### [To do]
Leave the pictures out, and repeat exactly every line from the one with "Task: Delete the" through the end of the data below.

Pixel coordinate grounding data:
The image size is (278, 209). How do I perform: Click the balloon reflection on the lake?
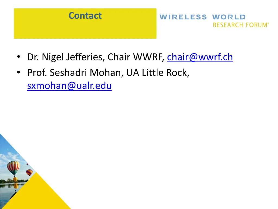pos(15,186)

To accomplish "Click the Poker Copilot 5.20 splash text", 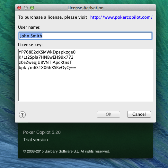I will [x=42, y=132].
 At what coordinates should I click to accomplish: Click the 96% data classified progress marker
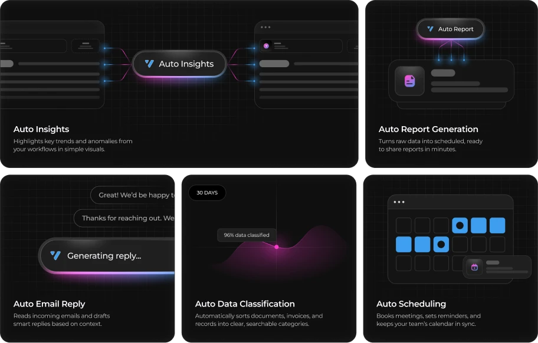(x=246, y=235)
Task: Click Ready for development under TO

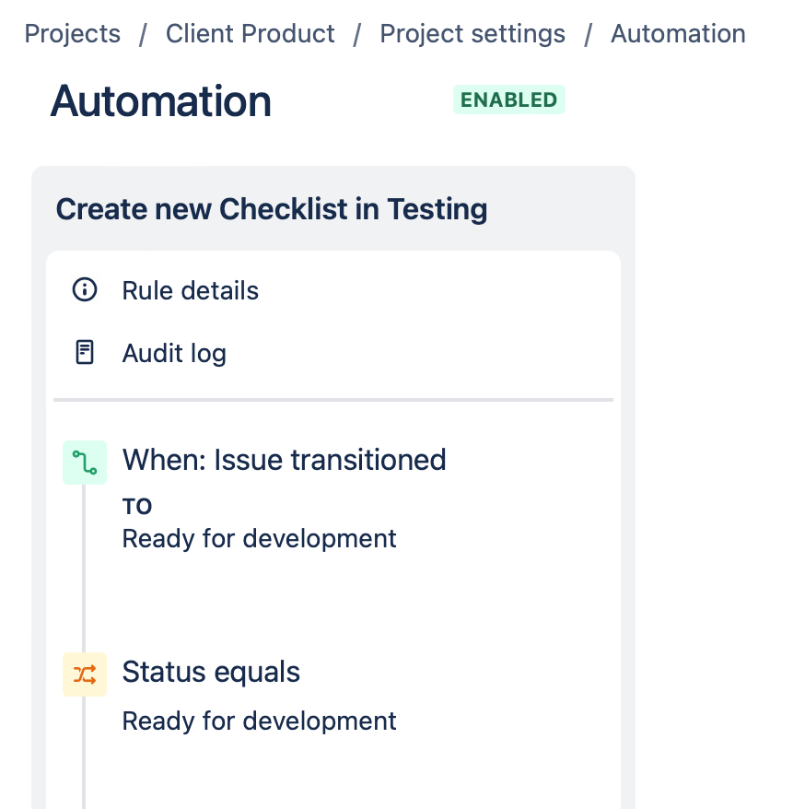Action: click(260, 539)
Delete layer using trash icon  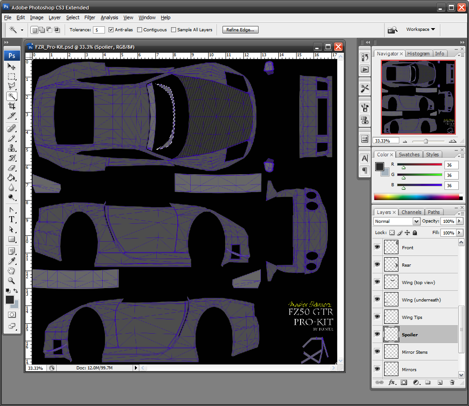pyautogui.click(x=452, y=383)
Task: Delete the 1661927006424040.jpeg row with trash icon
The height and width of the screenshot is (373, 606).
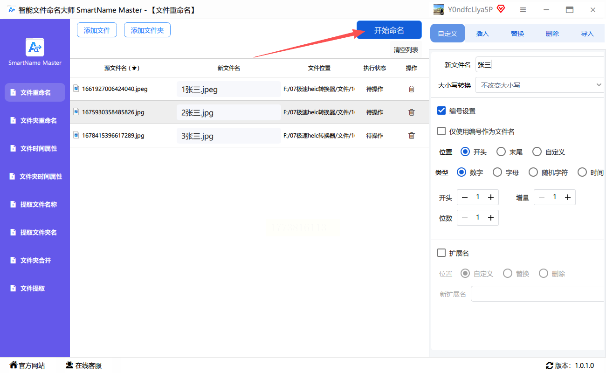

### [Task output]
Task: Delete the 1661927006424040.jpeg row with trash icon
The height and width of the screenshot is (373, 606).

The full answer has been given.